Las finanzas fueron uno de los temas más intensamente discutidos en la Cumbre de los Bosques de Asia, en la que los expertos en inversiones prácticamente rogaron a los formuladores de políticas liberar billones de dólares en capital privado para paisajes sostenibles.

El dinero institucional está buscando nuevos mercados, coincidió Adam Grant de New Forests, una firma que gestiona inversiones en mercados ambientales. “El sector de las finanzas y la inversión puede facilitar el cambio”, dijo.

Los panelistas de la Cumbre estuvieron ampliamente de acuerdo en la necesidad de cambiar un modelo de negocio en que los recursos naturales impulsan el crecimiento, y que no considera los costos ambientales y sociales en los datos económicos.

“La sobreexplotación de los recursos naturales en aras del crecimiento ha puesto nuestros recursos mucho más allá de sus límites ecológicos… ahora estamos utilizando el equivalente de 1,5 planetas para apoyar nuestras actividades”, dijo Yasmi de la FAO.

Pero así como los beneficios de un nuevo modelo de negocio no pueden corresponderle todo a un solo sector, las cargas tampoco pueden imponerse todas a un solo sector, argumentaron algunos.

La gestión forestal que respalda tanto el crecimiento verde como la reducción de la pobreza es posible, pero requerirá una amplia cooperación, dijo Aida Greenbury de Asia Pulp and Paper (APP), un importante productor de pulpa de papel con grandes extensiones de tierra en Indonesia.

Hablando en un panel de alto nivel durante la Cumbre, Greenbury dijo que sin el reconocimiento de las inversiones verdes por el mercado, las empresas no tienen incentivos para adoptar prácticas ecológicas. Una empresa puede correr el riesgo de perder terreno ante sus competidores, argumentó, si es la única que tiene que asumir los costos adicionales de seguir un modelo de negocio más ecológico.

Aunque su empresa se ha comprometido recientemente con planes de deforestación cero, “APP no puede hacerlo solo”, dijo.

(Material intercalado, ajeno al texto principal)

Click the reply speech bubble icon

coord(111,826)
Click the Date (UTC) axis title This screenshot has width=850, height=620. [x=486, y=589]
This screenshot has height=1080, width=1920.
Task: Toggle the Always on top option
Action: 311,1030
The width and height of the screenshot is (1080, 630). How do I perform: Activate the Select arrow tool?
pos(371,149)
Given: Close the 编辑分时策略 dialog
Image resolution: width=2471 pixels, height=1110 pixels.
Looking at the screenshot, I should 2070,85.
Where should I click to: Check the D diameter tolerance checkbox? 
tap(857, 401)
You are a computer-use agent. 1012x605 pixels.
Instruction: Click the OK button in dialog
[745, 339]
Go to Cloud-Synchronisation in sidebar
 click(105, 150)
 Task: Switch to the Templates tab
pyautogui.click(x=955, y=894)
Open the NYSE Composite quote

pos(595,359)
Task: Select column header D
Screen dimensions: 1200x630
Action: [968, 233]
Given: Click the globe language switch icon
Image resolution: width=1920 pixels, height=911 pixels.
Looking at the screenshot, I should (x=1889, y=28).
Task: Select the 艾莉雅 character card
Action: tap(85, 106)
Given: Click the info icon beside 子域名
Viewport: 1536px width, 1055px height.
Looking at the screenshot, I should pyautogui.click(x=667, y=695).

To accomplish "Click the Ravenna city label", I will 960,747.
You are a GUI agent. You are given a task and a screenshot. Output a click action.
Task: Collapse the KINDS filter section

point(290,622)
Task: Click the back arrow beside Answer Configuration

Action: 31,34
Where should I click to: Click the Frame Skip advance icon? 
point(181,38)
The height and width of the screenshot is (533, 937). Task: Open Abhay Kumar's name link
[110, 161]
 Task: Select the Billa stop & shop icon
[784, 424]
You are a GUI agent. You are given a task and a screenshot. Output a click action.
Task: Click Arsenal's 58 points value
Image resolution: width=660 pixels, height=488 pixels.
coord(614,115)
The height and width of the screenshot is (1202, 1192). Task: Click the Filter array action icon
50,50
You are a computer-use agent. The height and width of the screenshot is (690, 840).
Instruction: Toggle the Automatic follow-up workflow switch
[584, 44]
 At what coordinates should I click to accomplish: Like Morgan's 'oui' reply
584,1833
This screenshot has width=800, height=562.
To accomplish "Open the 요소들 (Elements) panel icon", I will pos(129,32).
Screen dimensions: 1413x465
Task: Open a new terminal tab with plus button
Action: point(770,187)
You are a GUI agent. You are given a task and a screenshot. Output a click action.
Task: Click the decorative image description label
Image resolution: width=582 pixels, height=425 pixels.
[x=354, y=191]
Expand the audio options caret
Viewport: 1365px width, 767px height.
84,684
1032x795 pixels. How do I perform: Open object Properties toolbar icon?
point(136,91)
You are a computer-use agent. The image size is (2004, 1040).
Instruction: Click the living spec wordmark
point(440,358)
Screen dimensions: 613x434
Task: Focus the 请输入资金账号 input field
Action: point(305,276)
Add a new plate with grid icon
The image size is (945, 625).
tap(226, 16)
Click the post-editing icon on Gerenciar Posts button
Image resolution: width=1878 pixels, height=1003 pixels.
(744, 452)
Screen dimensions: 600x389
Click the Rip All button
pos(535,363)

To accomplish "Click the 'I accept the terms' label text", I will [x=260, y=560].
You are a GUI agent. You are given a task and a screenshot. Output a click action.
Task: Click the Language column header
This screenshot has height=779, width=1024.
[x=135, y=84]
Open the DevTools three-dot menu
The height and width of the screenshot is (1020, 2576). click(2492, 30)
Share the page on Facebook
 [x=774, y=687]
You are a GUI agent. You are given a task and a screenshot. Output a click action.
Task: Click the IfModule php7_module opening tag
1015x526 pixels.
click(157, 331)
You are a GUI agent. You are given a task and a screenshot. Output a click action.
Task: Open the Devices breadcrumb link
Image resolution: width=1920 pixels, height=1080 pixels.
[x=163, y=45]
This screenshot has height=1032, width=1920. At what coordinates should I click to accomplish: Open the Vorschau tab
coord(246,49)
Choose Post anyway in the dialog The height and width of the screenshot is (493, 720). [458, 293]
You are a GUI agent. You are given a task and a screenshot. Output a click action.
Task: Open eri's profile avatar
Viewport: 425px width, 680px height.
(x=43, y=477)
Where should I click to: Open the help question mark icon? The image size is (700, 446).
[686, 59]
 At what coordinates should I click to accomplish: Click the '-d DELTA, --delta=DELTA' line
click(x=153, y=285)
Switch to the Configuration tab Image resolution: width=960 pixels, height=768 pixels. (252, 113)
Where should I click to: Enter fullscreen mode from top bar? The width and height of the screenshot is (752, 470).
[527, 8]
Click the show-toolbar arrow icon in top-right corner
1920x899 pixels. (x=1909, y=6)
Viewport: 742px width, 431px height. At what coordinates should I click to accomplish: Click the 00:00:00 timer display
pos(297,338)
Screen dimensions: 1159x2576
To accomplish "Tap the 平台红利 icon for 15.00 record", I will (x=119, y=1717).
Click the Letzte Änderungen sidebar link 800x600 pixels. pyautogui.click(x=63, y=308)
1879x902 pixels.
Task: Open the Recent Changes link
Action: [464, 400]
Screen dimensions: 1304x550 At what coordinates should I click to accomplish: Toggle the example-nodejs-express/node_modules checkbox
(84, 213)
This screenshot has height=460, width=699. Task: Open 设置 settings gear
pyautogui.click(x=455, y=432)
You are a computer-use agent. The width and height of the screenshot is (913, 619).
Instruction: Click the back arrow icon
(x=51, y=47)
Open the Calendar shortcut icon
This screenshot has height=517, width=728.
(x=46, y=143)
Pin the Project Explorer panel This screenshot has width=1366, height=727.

Este tema se repitió a lo largo de los debates de la Cumbre. Los problemas que enfrenta el Sudeste de Asia —y los desafíos de virar hacia una economía sostenible y equitativa— son demasiado grandes para que una sola institución los aborde por sí sola, dijeron los participantes.

“No hay otra solución”, dijo Rodrigo Chaves, jefe de la oficina de Indonesia del Banco Mundial, “que incorporar a todos [los sectores] y hacerlo”.